Arbus drew most of her subjects from her native New York City, making this largest-ever collection of her work "feel something like a homecoming," said Joanna Solotaroff in Vogue. Born in 1923 to a wealthy family, she took up photography after marrying her childhood sweetheart, Allan Arbus, also a photographer, and the two ran a commercial studio. In the late 1950s Diane, encouraged by her mentor Lisette Model, began taking the candid photos she became known for. One expects "ripples of unease" at an Arbus exhibit, so "I averted my gaze at the monkey cradled like a baby and the angry glares of certain men." Instead, I locked on to a "jolly, moneyed woman whose apparent pride in her appearance evoked both a wave of embarrassment and terrific affection." These are the "confrontations of beauty, tenderness, and strangeness" that New Yorkers experience every day.
Indeed, "every Arbus portrait is its own primordial encounter with otherness," said Will Heinrich in The New York Times.
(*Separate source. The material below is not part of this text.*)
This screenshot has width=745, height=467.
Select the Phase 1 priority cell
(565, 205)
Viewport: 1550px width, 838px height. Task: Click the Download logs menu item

Even without the unusual layout, "confronting all these people at once would be overwhelming." At first, I had the impression that Arbus' "real subject may have been simply the color black." The background of her portrait of Bertolt Brecht's widow "has the inky grandeur of outer space" while James Brown backstage at the Apollo Theater, N.Y.C. makes the singer look "like a supernatural shadow come to life." Yet the 1970s image Masked woman in a wheelchair, Pa. spoke clearly to me. Holding a witch mask to her face, the elderly subject seems "to be revealing her real self rather than hiding it." As Arbus said months before her 1971 suicide: "A photograph is a secret about a secret. The more it tells you, the less you know."